The only real advantage Mozilla had was the technical advantage of having one
of the few popular and mature browser engines available of which only their
programmers knew well enough to work on. Since Webkit though, that advantage
has disappeared.

You could say their image as a non-profit out to do good is a advantage. Maybe
that is something they should work on.

------
IshKebab
> A smart home powered by Mozilla would be open and accessible to everyone -
> financially, technically, and creatively. No one else can do all of these.

I think it is a mistake for Mozilla to try this. Firstly, someone else _can_
already do that - IoTivity. AllJoyn have recently abandoned their efforts and
joined IoTivity too, so it is really the only open IoT protocol in town. That
is a good thing - adding another competitor is just going to make people wait
(again) until it is clear who is going to win.
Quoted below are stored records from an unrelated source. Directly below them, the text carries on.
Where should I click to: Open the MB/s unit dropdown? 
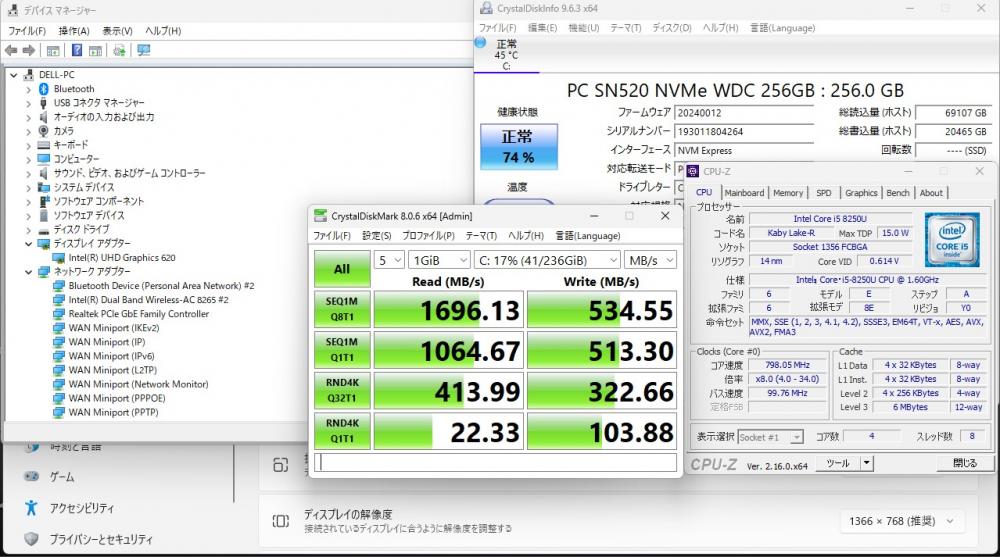(649, 260)
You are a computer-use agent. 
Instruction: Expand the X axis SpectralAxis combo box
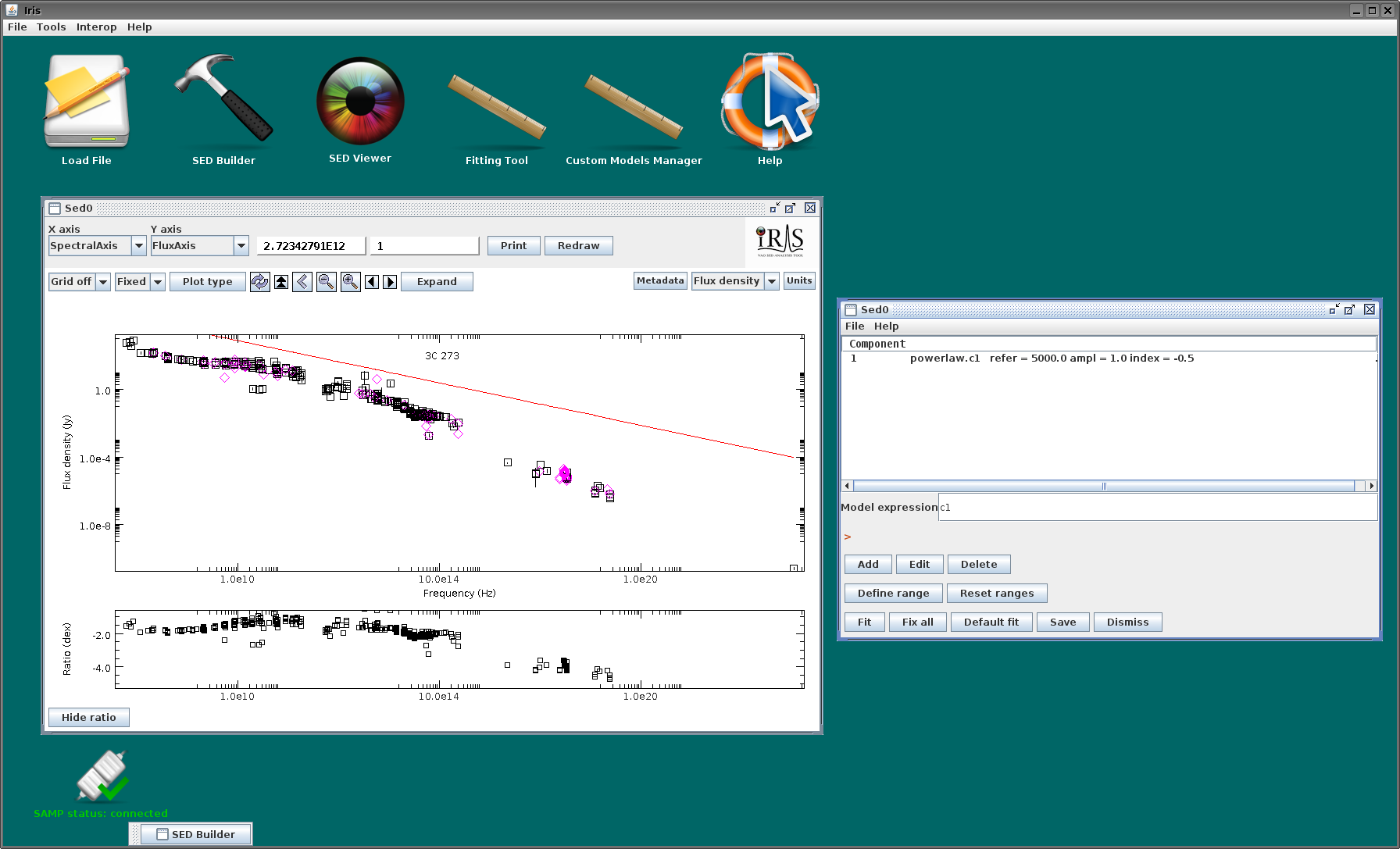pyautogui.click(x=97, y=246)
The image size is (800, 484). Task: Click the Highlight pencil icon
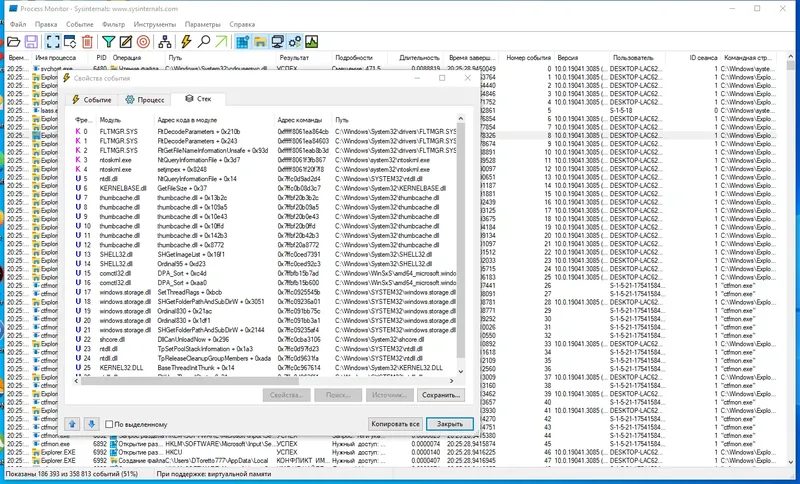point(126,42)
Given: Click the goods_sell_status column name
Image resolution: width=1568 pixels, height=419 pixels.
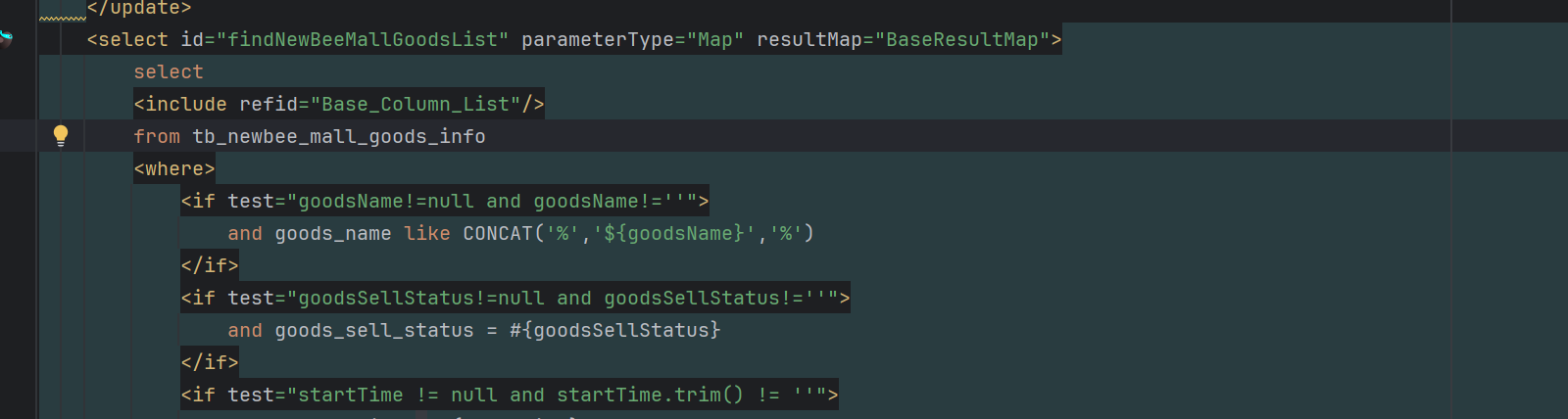Looking at the screenshot, I should (373, 331).
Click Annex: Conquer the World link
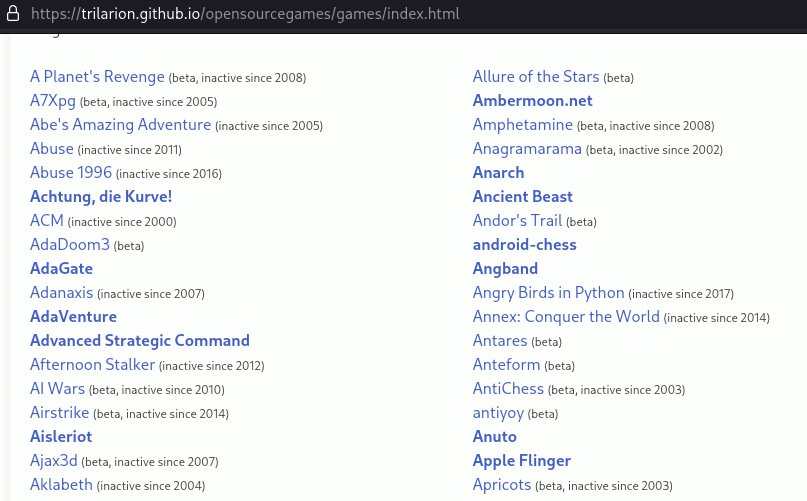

Secondly, consumers don't really care that much about openness, and Google and
Apple have a _huge_ advantage in this space due to being able to build support
into their mobile OSes. It's not just a matter of bundling a default app
either - they can do things like access your wifi passwords for provisining. I
don't think Apple will do that will with HomeKit, as long as it is iOS-only,
but Weave is cross-platform, sort-of-open, fairly complete and seems pretty
well designed.

Finally...

> A few small players are beginning to enter this gap, though their proposals
> are still not complete enough to solve the problems we've identified

Yes that's putting it mildly. AllJoyn never supported out-of-the-home control,
and IoTivity is very much a work in progress. But I think Mozilla are _hugely_
underestimating the amount of work involved. And given how much work is
involved, why not join forces with IoTivity?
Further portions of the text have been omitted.